Actions to take →
1. In the forum thread below, how many books does the first poster say they usually read in a week?
2. Decide whether each statement agrees with the forum thread below, answering yes or no and quoting the words that settle it: (a) firedell suggested ESTP. (b) The first poster enjoys hugs. (c) Scarecrow793 reports scoring around 50% intuitive on tests.
3. Name every trait the first poster lists under the heading "WEAKNESSES-" in the forum thread below.

Witty- People find my observations, comments and anecdotes very amusing most of the time. My most successful writing, fictional and otherwise, has strong humorous elements. The reasons people WOULDN'T find me funny are because my sense of humor is often macabre, perverse, cerebral, or borderline tasteless.

Intuitive- I often have uncanny ability to guess and percieve outcomes of situations, or know when something is going on. Rationally, I try to avoid acting on hunches, but I have them (and they're often correct) much of the time. I'm also a fairly good judge of character (though not my own, apparently )

Leader- I find if I have an idea and act confident about it, people will follow me and regard me as an expert, even if I'm BSing. I have a good sensibility of tensions within a group, and frequently feel awkward and uncomfortable in terse or unfamiliar situations. 

Contemplative- I usually read about two books a week, fiction and nonfiction, and my mind often wanders to thinking about the fate of humanity, or the fragility of my own existence, or the similarities between people I've known, even when riding my bike or doing a math problem. One of my chief desires is to understand the world and to that end, I hope to study (I'm a high school senior) both natural and social sciences. 

WEAKNESSES-

Depressive- If left to my own devices, I often become very dark-minded, feeling like life is meaningless and there's nothing I can do that will ultimately matter. I also often feel like I'm too strange, or too obnoxious to connect with other people, or that my accomplishments and work ethic aren't adequate to achieve any success that would otherwise be possible. 

Abrasive- I've been known to scream profanity in anger, or become intensely confrontational, coming near to physical violence or saying things I really shouldn't, and ultimately regret.

Withdrawn- I intensely dislike hugs and other effusive demonstrations of affection; I prefer conservatively expressed, deep emotions, rather than flighty, loud ones. I like to read for hours at a time, and, while supposedly I give an extroverted vibe, I dislike having to be personable and chatty (for customers, for example). 

Obsessive- despite being accused of being a flirt, I don't date many girls (I'm very selective, and only want to be seen with very attractive, intelligent girls), and so when I do, I can become very attached and have difficulty "keeping it together" emotionally when relationships end. 

Narcissistic: Well, I'm on a site laying my soul bare, am I not?


----------



## firedell (Aug 5, 2009)

ESTP came to mind.


----------



## etherealuntouaswithin (Dec 7, 2010)

I agree with Firedell.ESXP's are often not given their due with regards to ability.

I think you are an ESTP.


----------



## Scarecrow793 (May 8, 2011)

As cool as that profile sounds, I'm waaaayy too intuitive. In fact, as the title of my thread indicates, it's the only letter I AM certain of. Whenever I take the tests that have a percentage breakdown, I'm always like 80-95% intuitive.


----------



## somewhere else (Dec 9, 2009)

Record set →
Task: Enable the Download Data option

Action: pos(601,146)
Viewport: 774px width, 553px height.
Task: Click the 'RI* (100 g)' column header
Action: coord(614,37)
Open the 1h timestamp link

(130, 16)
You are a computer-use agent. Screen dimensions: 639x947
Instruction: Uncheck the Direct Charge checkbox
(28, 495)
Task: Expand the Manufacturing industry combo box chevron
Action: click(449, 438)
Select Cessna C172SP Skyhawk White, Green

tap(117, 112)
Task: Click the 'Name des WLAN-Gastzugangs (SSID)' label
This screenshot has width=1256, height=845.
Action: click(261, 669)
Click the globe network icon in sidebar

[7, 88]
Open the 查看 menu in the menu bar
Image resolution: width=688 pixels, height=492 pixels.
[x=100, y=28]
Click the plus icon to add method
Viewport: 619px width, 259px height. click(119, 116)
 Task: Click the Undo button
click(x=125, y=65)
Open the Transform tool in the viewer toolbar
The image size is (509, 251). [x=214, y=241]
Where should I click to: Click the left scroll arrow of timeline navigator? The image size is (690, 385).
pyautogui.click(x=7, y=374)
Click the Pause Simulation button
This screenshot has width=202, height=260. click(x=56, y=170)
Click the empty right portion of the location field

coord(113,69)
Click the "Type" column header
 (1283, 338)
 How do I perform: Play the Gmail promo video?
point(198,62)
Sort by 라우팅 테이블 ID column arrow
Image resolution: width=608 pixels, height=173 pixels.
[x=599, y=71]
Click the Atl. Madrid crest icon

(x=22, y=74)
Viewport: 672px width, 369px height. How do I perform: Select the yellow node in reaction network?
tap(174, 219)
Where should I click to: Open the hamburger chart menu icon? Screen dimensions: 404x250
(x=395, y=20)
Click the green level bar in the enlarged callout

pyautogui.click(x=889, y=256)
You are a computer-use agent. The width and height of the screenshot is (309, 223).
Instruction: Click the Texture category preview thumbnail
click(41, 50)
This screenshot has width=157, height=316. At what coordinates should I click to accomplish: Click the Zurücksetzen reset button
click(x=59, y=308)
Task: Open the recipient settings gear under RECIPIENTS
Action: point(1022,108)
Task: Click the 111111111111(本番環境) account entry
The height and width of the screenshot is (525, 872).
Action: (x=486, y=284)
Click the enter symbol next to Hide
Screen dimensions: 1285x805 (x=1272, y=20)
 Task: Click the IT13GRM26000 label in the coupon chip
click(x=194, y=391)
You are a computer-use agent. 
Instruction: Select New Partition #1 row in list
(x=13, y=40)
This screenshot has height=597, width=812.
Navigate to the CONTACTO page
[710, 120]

Answers given →
1. About two books a week.

2.
(a) Yes: "ESTP came to mind."
(b) No: "I intensely dislike hugs and other effusive demonstrations of affection"
(c) No: "I'm always like 80-95% intuitive."

3. Depressive, Abrasive, Withdrawn, Obsessive, Narcissistic